Task details → Give again, unaltered, the lines of the listing below that run from the line having "Task: Click the center" through the line having "Given: Open the Breakpoints tab".

Given information →
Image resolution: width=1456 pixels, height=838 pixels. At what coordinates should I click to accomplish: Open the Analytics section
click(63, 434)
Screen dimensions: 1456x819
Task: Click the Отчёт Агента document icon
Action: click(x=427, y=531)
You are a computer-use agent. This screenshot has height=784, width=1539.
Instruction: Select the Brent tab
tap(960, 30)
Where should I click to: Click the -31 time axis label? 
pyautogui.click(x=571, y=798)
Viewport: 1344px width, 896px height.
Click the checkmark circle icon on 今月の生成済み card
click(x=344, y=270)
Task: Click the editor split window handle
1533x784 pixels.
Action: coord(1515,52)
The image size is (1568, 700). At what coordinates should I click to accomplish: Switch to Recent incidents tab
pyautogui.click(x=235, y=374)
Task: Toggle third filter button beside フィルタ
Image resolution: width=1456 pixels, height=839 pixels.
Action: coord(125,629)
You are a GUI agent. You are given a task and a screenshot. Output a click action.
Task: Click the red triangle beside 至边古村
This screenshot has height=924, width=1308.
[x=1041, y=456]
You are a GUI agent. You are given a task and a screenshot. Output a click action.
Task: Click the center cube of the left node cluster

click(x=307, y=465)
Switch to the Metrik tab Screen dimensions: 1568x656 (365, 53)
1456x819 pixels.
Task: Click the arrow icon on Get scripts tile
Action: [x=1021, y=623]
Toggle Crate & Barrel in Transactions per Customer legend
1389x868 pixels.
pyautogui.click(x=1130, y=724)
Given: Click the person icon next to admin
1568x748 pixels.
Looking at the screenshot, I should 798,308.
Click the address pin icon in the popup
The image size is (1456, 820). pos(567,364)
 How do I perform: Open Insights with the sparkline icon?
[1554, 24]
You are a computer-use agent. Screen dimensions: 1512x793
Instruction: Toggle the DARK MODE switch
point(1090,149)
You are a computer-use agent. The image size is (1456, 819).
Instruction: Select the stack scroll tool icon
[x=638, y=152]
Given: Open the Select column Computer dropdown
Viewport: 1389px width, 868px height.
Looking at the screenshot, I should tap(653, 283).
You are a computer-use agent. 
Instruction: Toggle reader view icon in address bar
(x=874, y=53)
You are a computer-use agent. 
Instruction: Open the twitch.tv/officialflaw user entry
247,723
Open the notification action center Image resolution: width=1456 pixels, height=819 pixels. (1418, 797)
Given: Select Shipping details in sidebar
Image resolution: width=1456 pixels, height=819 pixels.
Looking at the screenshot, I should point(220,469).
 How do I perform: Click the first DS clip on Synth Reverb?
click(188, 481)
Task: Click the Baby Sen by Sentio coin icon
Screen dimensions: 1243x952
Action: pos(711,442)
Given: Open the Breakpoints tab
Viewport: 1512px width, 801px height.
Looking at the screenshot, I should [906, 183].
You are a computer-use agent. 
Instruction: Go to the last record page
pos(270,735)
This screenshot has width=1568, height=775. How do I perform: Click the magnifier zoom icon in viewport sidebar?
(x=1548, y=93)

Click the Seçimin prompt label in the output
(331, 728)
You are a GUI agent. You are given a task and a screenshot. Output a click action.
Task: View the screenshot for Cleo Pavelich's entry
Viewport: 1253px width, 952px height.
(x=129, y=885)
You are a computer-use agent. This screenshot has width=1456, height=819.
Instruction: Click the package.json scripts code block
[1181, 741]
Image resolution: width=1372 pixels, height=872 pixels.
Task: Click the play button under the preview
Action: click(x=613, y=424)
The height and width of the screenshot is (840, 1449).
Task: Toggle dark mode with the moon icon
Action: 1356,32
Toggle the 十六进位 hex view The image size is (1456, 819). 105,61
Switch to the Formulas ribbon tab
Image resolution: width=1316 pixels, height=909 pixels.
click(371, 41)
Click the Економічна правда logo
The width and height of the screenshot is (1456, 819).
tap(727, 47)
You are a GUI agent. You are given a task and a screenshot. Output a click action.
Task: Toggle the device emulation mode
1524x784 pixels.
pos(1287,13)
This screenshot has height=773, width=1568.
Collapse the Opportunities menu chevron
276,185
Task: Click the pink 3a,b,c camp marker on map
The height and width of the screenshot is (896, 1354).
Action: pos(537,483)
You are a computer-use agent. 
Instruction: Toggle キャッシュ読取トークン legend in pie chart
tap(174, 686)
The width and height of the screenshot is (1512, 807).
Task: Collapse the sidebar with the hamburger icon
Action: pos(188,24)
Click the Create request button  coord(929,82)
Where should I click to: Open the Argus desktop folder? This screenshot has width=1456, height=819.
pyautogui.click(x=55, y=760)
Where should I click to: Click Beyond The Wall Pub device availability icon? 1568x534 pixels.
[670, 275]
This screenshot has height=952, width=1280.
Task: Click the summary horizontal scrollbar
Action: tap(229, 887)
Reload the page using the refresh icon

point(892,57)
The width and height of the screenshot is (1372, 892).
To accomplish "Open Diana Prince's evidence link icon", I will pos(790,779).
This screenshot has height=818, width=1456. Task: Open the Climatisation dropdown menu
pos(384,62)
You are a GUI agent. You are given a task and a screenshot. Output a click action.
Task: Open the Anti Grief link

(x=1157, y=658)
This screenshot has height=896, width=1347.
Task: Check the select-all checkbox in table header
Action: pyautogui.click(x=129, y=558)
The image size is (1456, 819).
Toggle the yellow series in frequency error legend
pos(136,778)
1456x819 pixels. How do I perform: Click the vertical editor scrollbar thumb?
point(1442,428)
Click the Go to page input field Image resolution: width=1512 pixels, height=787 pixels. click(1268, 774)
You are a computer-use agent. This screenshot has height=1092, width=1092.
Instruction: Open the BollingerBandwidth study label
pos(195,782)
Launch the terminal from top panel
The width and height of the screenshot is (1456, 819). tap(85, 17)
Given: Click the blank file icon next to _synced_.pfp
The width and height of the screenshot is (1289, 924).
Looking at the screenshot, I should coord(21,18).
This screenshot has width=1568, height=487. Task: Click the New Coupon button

Result of the exercise →
Task: Click the center cube of the left node cluster

click(x=307, y=465)
Switch to the Metrik tab Screen dimensions: 1568x656 (365, 53)
1456x819 pixels.
Task: Click the arrow icon on Get scripts tile
Action: [x=1021, y=623]
Toggle Crate & Barrel in Transactions per Customer legend
1389x868 pixels.
pyautogui.click(x=1130, y=724)
Given: Click the person icon next to admin
1568x748 pixels.
Looking at the screenshot, I should 798,308.
Click the address pin icon in the popup
The image size is (1456, 820). pos(567,364)
 How do I perform: Open Insights with the sparkline icon?
[1554, 24]
You are a computer-use agent. Screen dimensions: 1512x793
Instruction: Toggle the DARK MODE switch
point(1090,149)
You are a computer-use agent. The image size is (1456, 819).
Instruction: Select the stack scroll tool icon
[x=638, y=152]
Given: Open the Select column Computer dropdown
Viewport: 1389px width, 868px height.
Looking at the screenshot, I should tap(653, 283).
You are a computer-use agent. 
Instruction: Toggle reader view icon in address bar
(x=874, y=53)
You are a computer-use agent. 
Instruction: Open the twitch.tv/officialflaw user entry
247,723
Open the notification action center Image resolution: width=1456 pixels, height=819 pixels. (1418, 797)
Given: Select Shipping details in sidebar
Image resolution: width=1456 pixels, height=819 pixels.
Looking at the screenshot, I should point(220,469).
 How do I perform: Click the first DS clip on Synth Reverb?
click(188, 481)
Task: Click the Baby Sen by Sentio coin icon
Screen dimensions: 1243x952
Action: pos(711,442)
Given: Open the Breakpoints tab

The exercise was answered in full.